Dans le chapitre suivant sur « la réponse », il laisse la chance aux questions, car lorsqu’un monde perd toute complexité, toute capacité d’étonner, il cesse bien de l’être, questionnant. La vignette clinique de la femme tachée lui permet d’aborder des réflexions sur la nudité, le voilement, le dévoilement, la parole comme manifestation parlante de ce qui a disparu et s’est voilé, en passant par des questions sur des symptômes comme la peur de parler en public, de rougir, d’être mis à nu. Qu’est-ce qui différencie notamment le regard de la fascination et celui non fascinable que pourrait être celui de l’analyste ? Son cheminement dense mais clair le conduit à distinguer deux types de symptômes, les uns plutôt « freudiens », les autres plutôt « lacaniens » : ceux qui sont liés à des évènements historiques, donc interprétables et ceux qui « ne sont pas abordables par l’histoire du sujet, mais par sa structure originaire, et appelant la nomination du réel », ce qui ouvre de nombreuses perspectives de réflexion à prolonger.

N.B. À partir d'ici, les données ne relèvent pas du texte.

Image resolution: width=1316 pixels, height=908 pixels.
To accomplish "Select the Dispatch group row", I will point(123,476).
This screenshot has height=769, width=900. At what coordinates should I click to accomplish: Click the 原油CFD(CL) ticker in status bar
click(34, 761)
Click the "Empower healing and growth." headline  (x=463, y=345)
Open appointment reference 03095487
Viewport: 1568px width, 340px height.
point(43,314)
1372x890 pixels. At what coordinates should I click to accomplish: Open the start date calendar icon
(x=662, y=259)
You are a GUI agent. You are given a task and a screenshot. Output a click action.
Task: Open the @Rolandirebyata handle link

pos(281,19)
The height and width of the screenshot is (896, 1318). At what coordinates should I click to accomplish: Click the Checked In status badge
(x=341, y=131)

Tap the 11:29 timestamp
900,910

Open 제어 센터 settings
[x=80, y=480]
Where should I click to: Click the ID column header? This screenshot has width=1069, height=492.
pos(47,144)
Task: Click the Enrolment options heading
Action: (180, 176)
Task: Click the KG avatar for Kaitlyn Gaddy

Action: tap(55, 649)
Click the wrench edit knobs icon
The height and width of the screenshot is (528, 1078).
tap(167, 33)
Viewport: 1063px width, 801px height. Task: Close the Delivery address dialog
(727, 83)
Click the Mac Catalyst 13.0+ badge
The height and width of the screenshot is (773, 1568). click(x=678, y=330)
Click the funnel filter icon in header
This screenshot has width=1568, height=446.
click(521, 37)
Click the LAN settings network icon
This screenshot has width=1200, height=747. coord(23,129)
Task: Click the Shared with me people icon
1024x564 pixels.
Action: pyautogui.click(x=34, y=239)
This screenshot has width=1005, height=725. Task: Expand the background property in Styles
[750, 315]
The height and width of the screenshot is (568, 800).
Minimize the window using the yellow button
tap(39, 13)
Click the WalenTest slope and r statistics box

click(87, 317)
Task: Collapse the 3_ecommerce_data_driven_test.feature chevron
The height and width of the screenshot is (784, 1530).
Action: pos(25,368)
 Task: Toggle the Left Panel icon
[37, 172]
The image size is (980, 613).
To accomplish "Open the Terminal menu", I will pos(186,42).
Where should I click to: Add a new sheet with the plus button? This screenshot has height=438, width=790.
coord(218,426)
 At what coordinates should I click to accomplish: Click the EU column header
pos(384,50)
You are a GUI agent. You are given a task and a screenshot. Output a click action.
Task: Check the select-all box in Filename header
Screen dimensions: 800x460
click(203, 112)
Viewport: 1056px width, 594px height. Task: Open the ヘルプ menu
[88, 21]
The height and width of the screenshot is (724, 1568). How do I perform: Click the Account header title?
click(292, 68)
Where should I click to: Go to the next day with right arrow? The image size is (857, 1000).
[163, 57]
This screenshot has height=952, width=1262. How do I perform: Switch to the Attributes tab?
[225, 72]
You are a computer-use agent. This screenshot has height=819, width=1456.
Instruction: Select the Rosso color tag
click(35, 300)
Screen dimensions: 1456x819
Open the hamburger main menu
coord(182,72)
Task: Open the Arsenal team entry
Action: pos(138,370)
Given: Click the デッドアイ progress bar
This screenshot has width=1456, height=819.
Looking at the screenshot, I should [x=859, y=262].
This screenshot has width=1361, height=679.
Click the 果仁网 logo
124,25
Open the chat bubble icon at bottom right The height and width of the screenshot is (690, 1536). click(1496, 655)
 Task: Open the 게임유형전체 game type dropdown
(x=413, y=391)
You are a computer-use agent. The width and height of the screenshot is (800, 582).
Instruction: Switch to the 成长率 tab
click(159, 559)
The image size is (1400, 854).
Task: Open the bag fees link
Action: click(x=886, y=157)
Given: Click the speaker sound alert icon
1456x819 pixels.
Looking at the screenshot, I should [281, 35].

Sans dévoiler la suite, l’auteur nous entraîne dans un cheminement passionnant du symptôme au sinthome, sans nous laisser dans un état de fascination hypnotique, même s’il est fort utile de s’accrocher et de ne pas avoir peur de se perdre un peu, de tomber, car « face à l’impossible, il est cependant possible qu’une autre voix prenne la parole. » Le sinthome prend les formes d’une invention de ce qui a chuté comme symptôme, ou d’un signifiant nouveau, d’une nomination du réel qui ne renvoie pas à un autre signifiant, comme « quelque chose qui va plus loin que l’inconscient. »

Juste une critique, qui tombe un peu nue (« mais de quelle nudité s’agit-il ? ») : les références mythiques et bibliques parfois très nombreuses effacent parfois la lisibilité du texte, même si elles sont sans doute un détour nécessaire à l’auteur pour élaborer sa pensée et la transmettre. Mais une telle culture déroute, amuse et transporte aussi sans pouvoir s’apprivoiser ou se maîtriser, éveillant l’originaire « pourquoi » de l’enfant qui n’attend pas forcément la réponse.

Dans le dernier chapitre, il aborde le lien à nos différents héritages culturels, bibliques, grecs et chrétiens, mais aussi d’ordre politique depuis le siècle des lumières. Il traduit la contradiction entre l’enjeu des traditions et celui des lumières, et fait un parallèle avec le fameux « Wo es war soll ich werden » freudien. « là où c’était, j’ai à devenir. » Il établit des passerelles avec la question de la liberté qui se pose pour tout un chacun devant ce qui devient possible, et peut s’entrevoir aussi dans une cure analytique :

« Si l’angoisse est possible, c’est que l’expérience de liberté qui s’ouvre quand il n’y a plus de culpabilité est l’occasion d’une crainte radicale. Devant quoi ? Devant la possibilité offerte au sujet de procréer une existence nouvelle et de voir jaillir le mystère de ce qu’il y a de plus réel chez l’humain. L’énigme d’une telle expérience est que le sujet humain peut être plus effrayé par l’appel à dire oui au droit d’exister que par l’injonction mortifère de lui dire non »

Un livre multiple, tantôt poétique, tantôt conceptuel, parfois trop, oserais-je, mais sans doute faut-il aussi laisser de côté cette résistance bien commune, un livre très clinique aussi, musical, qui suit la cadence des pensées de celui qui écrit et nous entraîne dans son désir de partager et de transmettre.